Dalam Psikologi gizi, perilaku makan dan perubahan emosi manusia sangat berpengaruh. Ternyata antara nafsu makan dan saluran pencernaan berada dalam kendali susunan syaraf pusat, dalam arti perilaku makan dapat kita atur sendiri. Dengan menu makan atau minuman yang kita sukai membuat perasaan jadi lebih baik. Dorongan makan ini mungkin jadi sebuah penghiburan bagi diri kita saat kita stres, depresi, panik, bahkan cemas. Ketika pikiran terasa berat, saya akan membuat kopi susu hangat sehingga mood saya bisa kembali membaik. Meski tidak penggemar kopi, namun rasa manis dan hangat tersebut membuat perasaan saya lebih tenang. Menu yang ringan dan manis ini lebih saya pilih ketika bertemu teman. Selain mengubah mood, obrolan ringan bersama teman juga membuat hati terasa plong. Jenis guru yang overthinking mungkin lebih baik memilih cara saya ketimbang terjebak dalam pemikiran dan kekhawatiran yang berlebihan. Dalam ilmu sosial, menggosip memang sudah ada ribuan tahun yang lalu, dalam artian saling memberi kabar meski acuh perihal kebenaran. Esensi saling bertukar kabar, informasi ini sangat berfaedah dan dapat meminimalisir tekanan hidup yang berat.
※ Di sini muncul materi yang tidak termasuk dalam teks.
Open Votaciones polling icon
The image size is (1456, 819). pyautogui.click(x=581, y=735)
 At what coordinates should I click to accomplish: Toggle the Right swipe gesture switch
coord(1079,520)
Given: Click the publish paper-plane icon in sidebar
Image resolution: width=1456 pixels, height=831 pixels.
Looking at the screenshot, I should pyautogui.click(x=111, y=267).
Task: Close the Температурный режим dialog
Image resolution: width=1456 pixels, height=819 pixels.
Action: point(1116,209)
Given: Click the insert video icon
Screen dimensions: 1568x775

Siapa sangka, Drama Korea, meet-up bersama teman, mengobrol dengan menyantap makanan dan minuman kesukaan akan menjaga kewarasanmu. Tertawa dan bercandalah mengendorkan urat syaraf sehingga otakmu tak bekerja terlalu keras. Mungkin kau juga bisa berjalan-jalan di mall, di toko buku loak atau sekedar makan di warung hik dan ber-haha hihi dengan penjualnya akan melepas penatmu seharian bekerja mengejar dunia. Sangat tepat ketika penyair Joko Pinurbo menulis sajaknya pada tahun 2019 berjudul Surat Kopi; Lima menit menjelang minum kopi/ Aku ingat pesanmu; ”Kurang atau lebih, setiap rezeki perlu dirayakan dengan secangkir kopi"/ Mungkin karena itu empat cangkir kopi sehari/ bisa menjauhkan kepala dari bunuh diri. Selamat berjuang menjaga kewarasan teman-teman guru!